### Extracted text

Feeding justice: the right to food is driving agrifood systems transformation
©FAO
Rome, 03 November 2025 – A full house at FAO Headquarters gathered today for the CFS52 side event “Feeding Justice: Transforming Agrifood Systems through the Right to Food,” co-organized by Switzerland and FAO’s Right to Food Team, in collaboration with other partners. The event drew an exceptionally diverse audience of governments, civil society organizations, UN experts, and academic institutions, all committed to advancing rights-based agrifood systems transformation.
Her Excellency Krisztina Bende, Ambassador and Permanent Representative of Switzerland to UN Organizations in Rome, opened the session by underscoring that responding to immediate food crises must go hand in hand with long-term reforms anchored in equity and sustainability. She emphasized that CFS policy products offer practical guidance for governments seeking coherent legal and budgetary reforms, noting that Switzerland considers the right to food the “North Star” directing collective action by the Rome-Based Agencies.
Juan Echanove, Right to Food Team Lead at FAO, thanked Switzerland for its sustained commitment, particularly through support to the Right to Food Sensitization Clinics project, a joint effort by FAO and the UN Food Systems Coordination Hub. Highlighting their growing impact, he stressed that food systems will only be truly transformed when they are guided by justice, equity, and the recognition that food is not charity, but a human right.
The event showcased concrete examples of transformation already underway. Uganda’s Executive Chairperson of the National Planning Authority, Pamela Mbabazi, described her country’s determination to align institutions, legislation, and budgets with human rights principles. She pointed to the sensitization clinic held earlier this year and the subsequent Uganda Agrifood Systems Investment and Financing Conference as milestones that amplified the voices of marginalized communities, including refugee representatives. Strengthening accountability systems and integrating the right to food within public financing were highlighted as critical next steps.

### Listed entries
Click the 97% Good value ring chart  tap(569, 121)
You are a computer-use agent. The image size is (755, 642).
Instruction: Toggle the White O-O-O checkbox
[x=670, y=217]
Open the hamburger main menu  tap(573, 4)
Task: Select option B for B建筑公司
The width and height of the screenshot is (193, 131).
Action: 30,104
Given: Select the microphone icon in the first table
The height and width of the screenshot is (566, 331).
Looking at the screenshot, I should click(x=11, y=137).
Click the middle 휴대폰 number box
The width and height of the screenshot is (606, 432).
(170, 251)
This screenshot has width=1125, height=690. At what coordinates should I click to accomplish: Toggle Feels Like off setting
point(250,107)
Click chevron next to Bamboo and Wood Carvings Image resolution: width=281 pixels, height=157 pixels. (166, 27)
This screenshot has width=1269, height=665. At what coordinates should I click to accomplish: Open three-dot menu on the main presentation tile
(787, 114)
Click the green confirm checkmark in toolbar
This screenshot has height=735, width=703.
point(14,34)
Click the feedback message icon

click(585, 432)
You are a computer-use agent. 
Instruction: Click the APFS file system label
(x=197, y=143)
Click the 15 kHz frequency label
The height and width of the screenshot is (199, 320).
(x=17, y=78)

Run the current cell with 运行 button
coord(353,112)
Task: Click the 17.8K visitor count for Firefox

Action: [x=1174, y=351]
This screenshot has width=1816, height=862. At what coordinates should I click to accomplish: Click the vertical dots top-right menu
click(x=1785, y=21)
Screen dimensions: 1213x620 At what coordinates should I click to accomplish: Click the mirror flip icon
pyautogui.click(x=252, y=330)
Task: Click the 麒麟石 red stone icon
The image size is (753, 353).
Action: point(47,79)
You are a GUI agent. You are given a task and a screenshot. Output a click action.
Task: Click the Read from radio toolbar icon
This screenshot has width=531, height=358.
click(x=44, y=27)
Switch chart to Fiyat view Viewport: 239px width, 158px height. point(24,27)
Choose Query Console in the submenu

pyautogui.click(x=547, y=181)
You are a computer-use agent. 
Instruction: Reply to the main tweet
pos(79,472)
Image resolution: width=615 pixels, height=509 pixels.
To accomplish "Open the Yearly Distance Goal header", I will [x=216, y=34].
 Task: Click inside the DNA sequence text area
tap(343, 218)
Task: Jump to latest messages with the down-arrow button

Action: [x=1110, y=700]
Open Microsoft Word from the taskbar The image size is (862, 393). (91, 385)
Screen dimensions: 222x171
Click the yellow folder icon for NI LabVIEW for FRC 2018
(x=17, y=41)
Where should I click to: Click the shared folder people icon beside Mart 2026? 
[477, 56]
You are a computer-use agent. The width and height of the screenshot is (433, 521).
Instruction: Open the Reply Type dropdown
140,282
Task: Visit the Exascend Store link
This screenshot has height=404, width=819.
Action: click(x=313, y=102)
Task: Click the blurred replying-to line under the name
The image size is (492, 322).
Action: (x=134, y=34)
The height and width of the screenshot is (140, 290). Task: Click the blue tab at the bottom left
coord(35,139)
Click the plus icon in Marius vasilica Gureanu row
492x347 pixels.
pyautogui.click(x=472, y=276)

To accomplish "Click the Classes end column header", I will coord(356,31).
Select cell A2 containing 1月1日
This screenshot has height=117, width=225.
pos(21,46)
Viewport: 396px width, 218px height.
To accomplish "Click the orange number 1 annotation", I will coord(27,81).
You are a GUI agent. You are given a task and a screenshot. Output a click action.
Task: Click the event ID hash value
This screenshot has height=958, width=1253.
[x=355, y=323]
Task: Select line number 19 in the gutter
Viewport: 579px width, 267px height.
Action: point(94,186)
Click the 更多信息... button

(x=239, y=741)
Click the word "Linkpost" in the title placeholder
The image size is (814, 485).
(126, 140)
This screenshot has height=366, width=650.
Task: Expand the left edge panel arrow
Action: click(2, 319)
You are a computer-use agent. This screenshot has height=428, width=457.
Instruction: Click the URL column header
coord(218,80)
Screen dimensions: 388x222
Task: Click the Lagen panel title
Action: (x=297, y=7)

### What is required
In the article on the right-to-food side event, which two parties co-organized "Feeding Justice: Transforming Agrifood Systems through the Right to Food"? The listing is separate material and has no connection to the text about the right to food.

### Response to this task
Switzerland and FAO's Right to Food Team.